The tragic events at Chernobyl nuclear power plant in April 1986 in USSR [1-5] caused the need of the urgent creation of unmanned robotic vehicles with remote control. Such specialized transport robots (STR) have been created by VNIItransmash on the basis of experience at developing and testing of “Lunokhod-1” and experimental models of planetary rovers. They have been used for clearing and deactivation of roofs of the third power-generation unit of Chernobyl nuclear power plant in zone of high radiation.[9]
As ascertained by the commission for investigation the causes of the disaster, it has been connected with the unacceptably high superheating of water and gases in confined spaces and technological systems of the reactor and it was not a nuclear explosion. However, the explosion opened the reactor and scattered the radioactive fuel elements (fuel rods), and also graphite stack, heat pipe channels and other elements of the power and building constructions that took various doses of radiation. The area with the diameter of about 30 km has been declared by the danger zone. Inhabitants were evacuated from there and decontamination works were deployed. Carrying out these activities has required the use of the various remote-controlled devices.[9]
Using of STR-1. [12]
Specialized transport robots are the main part of the robotics complex, designed to clear blockages, remove products of accident release and radioactive contaminated materials in areas that are inaccessible for long-term work of people, in particular, on the roofs of buildings and structures of the station. Besides the transport robots, the robotic system includes the following:
1) Device for transporting the robot and recharging its power source;
2) The stationary review camera with cable nodes and masts;
3) Video control device of the stationary and onboard telesystems with cable nodes and receiving TV antennas;
4) Remote control – transmitter with a transmitting radio antenna;
5) Stationary charge-discharge unit with a cable;
6) Stationary equipment for deactivation of the undercarriage.
The complex was fully created on the basis of the Soviet developments and products which were mastered by local industry. The mobile robot of this complex were designed and created in a very short time (less than two months) only because of technological advance, accumulated during the scientific researches and developments for creation of planetary rovers for various space programs. In the period from 8 August to 10 October 1986 various works were carried out with help of STR-1 on the roofs of the third power-generation unit and ventilation unit (it was general for the third and fourth reactors).[9]
Scheme of STR-1 [9]
1 – frame; 2 – traction drive; 3 – wheel; 4 – instrumentation block; 5 – docking-charging unit; 6 – container; 7 – U-shaped rack; 8 – side bar; 9 – manhole cover electrical units; 10 – course camera; 11 – review camera; 12 – TV aerial transmitter; 13 – radio antenna reception; 14 – measuring the dose rate; 15 – dozer; 16 – drive of raising and lowering the dozer blade; 17 – suspension; 18 – manual remote control; 19 – device for transporting of STR-1; 20 – on-board power supply; 21 – front sight; 22 – rear sight – emergency towing unit of STR-1.

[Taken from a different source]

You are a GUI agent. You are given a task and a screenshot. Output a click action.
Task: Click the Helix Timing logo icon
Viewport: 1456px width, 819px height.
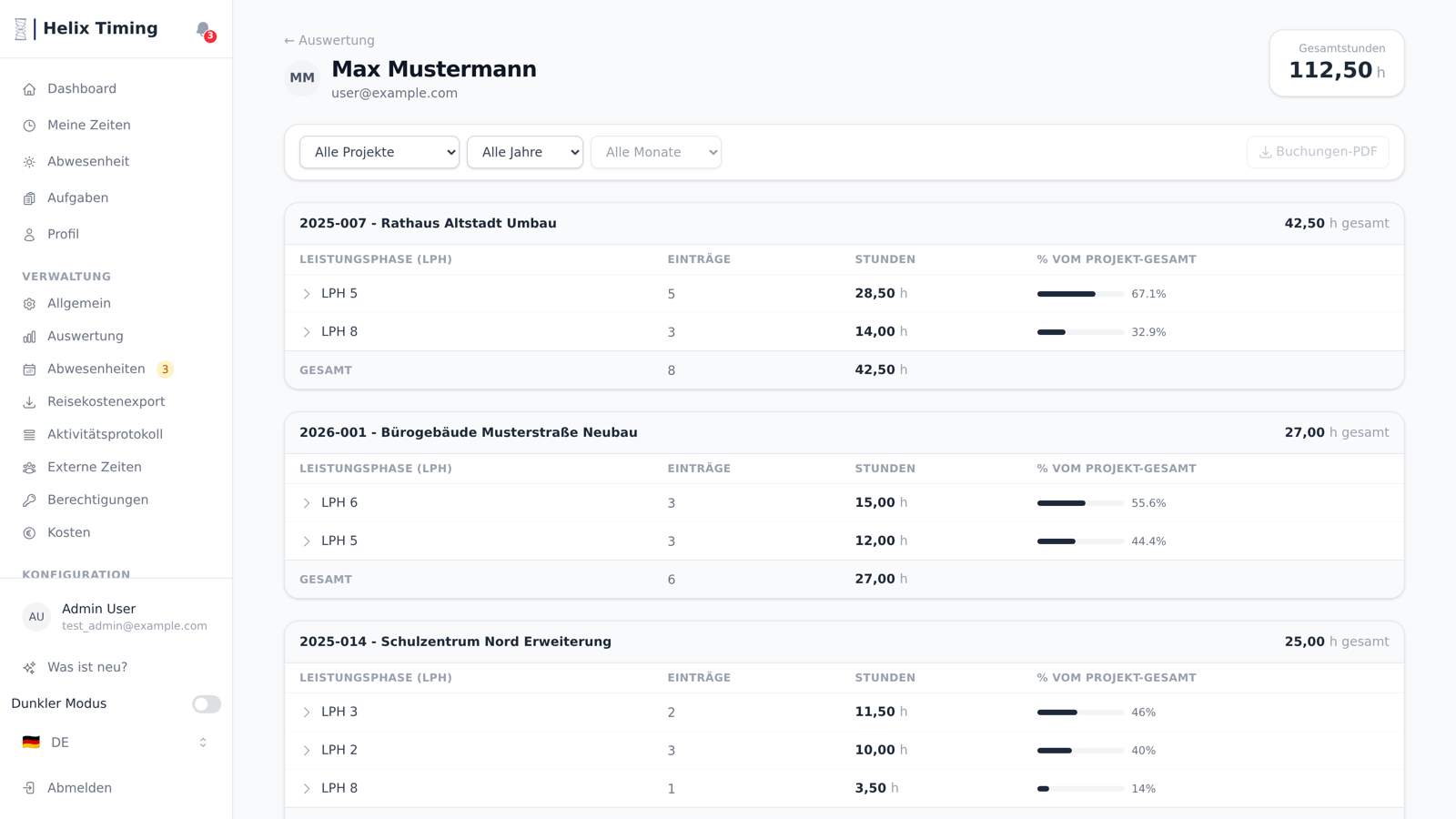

Autonomy of self-propelled chassis is achieved by using the onboard power supply in the form of two silver-zinc batteries. Along with use for control of the command radio line, it allowed to simplify the deployment of complex on the roof. The self-propelled chassis was equipped with the on-board docking-charge unit (for recharge the battery on site), which provides a connection circuit of a stationary source and charge-discharge device without direct human participation.[9]
The high maneuverability of self-propelled chassis was achieved by the using of individual electromechanical actuators, individual independent wheel suspensions and performance of wheels in the form of rigid metal shells with lugs. The chassis had the sufficient ground clearance and motion of the suspension arms. Radiation resistance was provided by careful selection of materials and components. Electronic circuits of STR-1 are placed in a container with the lead shield. The radiation-resistant glasses were installed on the television cameras. The problem of providing of possibility of deactivation was solved in parallel. In particular, the schemes of the electrical circuit blocks of chassis were assembled on relays and contactors, all fixed and mobile connections were sealed, the radiation-resistant lubricant was used in traction drives, the radiation-resistant wires were used in the cable network. The titanium and doped alloys were the main structural materials. Welded hollow wheels were hermetically sealed. The outer surface of the self-propelled chassis components had the simple forms, without hard-accessible spaces. They are covered with radiation resistant paint that retains its properties after exposure to water, acid and alkaline solutions. Color cover is white for ease of operator’s work with TV picture on the roofs with a dark background.[9]
STR-1 has the following main characteristics: [9]
Weight (in various configurations), kg | 960…1100 |
Speed, km/h | 0.46 |
Ground clearance, m | 0.4 |
Dimensions without dozer blade (width x length x height), m | 2.2 x 2.4 x 2.3 |
The maximum height of overcome obstacles (steps) while driving without a dozer blade, m |
0.4 |
The maximum angle of ascent on the hard ground, degrees | 22 |
Wheel diameter, m | 0.7 |
Wheel width, m | 0.23 |
Method of turning | on-board |
Discharge time of the traction battery, h | 8…12 |
Discharge time of the instrument batteries, h | 48 |
Transmitter power, mW | 200 |
Range of radio communication with a direct visibility, m | 500 |
Parameters of working unit: | |
dozer blade width, m | 2 |
height of blade, m | 0.7 |
The development of STR-1 robotic complex, its operation at the Chernobyl nuclear power plant, the methods and techniques of driving which were mastered by means of complex at first time, clearing of debris and deactivation of roofs have shown the technical possibilities and practical expediency of a new trend of Soviet machinery – the creation of mobile transport robots for recovery after disaster and repair work in radioactive areas with a high dose.[9]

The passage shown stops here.